Carefully allowing your child to learn to soothe herself to sleep will not hurt her. In fact, the ability to soothe herself will be a tremendous gift throughout her life! If you carefully watch your child for cues, and make good choices about when to soothe (when sick, teething, screeching vs. fussing, etc.), then your child will not feel abandoned or extremely stressed.

I think it is highly stressful for a baby to NOT know how to go to (or back to) sleep on their own! Imagine if you needed help to go to sleep, every time you woke up in the middle of the night? If you HAD to have your back rubbed, or be given a drink, until you fell back asleep. How incredibly upsetting!

If you adore your child, and give her a ton of attention, carry her a lot, interact with her, kiss and cuddle her all the time, etc.....then your child will be a happy, grounded, loving, affectionate little girl (and then woman). Allowing her to fuss herself to sleep won't change this, and it is a temporary measure. After a short while, she'll figure it out. My son is almost 13 months, and we have used careful, sensitive cry-it-out methods (check out Weissbluth) since he was about 5 months old. He is completely attached to me, with no abandonment issues. He sleeps in his crib, and LOVES it there! (And he used to sleep in bed with me, so we made the switch successfully!) He gets 12 hours of sleep per night, and 2 naps a day of 2 hours each. And he's done this for ages!

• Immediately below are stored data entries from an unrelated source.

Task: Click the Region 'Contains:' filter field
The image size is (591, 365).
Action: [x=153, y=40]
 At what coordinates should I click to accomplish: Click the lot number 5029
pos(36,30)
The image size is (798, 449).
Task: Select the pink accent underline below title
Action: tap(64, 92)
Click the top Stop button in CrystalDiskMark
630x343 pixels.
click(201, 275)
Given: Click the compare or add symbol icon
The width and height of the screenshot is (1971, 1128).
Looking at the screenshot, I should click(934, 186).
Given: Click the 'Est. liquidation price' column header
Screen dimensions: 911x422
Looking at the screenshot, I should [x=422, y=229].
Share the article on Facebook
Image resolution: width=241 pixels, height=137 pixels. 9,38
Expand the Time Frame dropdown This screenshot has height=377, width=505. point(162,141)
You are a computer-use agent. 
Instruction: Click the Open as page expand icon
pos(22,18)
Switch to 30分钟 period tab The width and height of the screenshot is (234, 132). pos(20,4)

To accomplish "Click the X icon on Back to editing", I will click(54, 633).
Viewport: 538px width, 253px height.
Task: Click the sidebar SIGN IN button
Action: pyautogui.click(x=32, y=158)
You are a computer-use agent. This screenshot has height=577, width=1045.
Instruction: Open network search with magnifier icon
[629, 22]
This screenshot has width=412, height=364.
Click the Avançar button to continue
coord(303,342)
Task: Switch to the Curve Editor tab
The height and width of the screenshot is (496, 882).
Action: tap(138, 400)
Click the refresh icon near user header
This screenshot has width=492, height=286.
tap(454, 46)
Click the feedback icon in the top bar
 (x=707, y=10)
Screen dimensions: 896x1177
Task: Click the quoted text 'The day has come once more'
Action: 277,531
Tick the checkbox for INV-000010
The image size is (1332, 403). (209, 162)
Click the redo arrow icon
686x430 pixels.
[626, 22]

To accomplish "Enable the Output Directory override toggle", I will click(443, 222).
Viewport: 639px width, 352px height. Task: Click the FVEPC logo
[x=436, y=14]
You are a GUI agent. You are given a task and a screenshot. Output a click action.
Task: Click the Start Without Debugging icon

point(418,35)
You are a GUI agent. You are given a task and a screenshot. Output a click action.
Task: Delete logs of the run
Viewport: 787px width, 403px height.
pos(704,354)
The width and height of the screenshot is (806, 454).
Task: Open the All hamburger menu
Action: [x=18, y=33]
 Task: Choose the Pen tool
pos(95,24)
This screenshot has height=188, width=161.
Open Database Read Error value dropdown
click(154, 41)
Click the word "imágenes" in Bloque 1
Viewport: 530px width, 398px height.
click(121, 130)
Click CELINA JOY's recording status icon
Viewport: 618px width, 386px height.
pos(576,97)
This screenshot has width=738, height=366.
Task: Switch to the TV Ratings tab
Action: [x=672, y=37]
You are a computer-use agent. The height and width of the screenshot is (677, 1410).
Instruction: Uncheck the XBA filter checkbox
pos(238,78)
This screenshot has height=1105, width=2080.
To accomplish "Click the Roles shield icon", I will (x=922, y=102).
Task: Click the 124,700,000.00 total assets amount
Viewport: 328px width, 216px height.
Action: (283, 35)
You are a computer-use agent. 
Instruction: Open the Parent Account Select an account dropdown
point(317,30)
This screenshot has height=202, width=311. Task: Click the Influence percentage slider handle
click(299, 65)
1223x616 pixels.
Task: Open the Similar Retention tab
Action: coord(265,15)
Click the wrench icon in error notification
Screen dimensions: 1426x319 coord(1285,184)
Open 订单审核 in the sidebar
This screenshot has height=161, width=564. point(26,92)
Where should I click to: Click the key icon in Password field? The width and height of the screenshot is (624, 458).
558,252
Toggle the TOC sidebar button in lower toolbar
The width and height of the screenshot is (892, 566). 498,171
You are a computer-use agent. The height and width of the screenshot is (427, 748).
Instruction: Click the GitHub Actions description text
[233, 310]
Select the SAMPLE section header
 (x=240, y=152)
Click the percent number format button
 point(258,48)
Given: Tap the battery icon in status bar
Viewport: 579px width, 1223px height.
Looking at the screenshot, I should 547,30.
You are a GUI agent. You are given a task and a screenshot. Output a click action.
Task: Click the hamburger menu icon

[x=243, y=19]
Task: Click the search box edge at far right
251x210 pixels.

Lots of sleep = happy and healthy baby. Honestly, read Weissbluth's "Healthy Sleep Habits, Happy Baby." It's based on good, sound research. It's all about restful sleep, and he knows his stuff!

Good luck! You've given your daughter such wonderful comfort (and nutrition!) these past 11 months. It's ok to let her take the next step and fall asleep on her own. She's older, and smarter, so she'll kick up a storm for a while. But give it a couple of weeks, and you'll be so surprised with how well she does!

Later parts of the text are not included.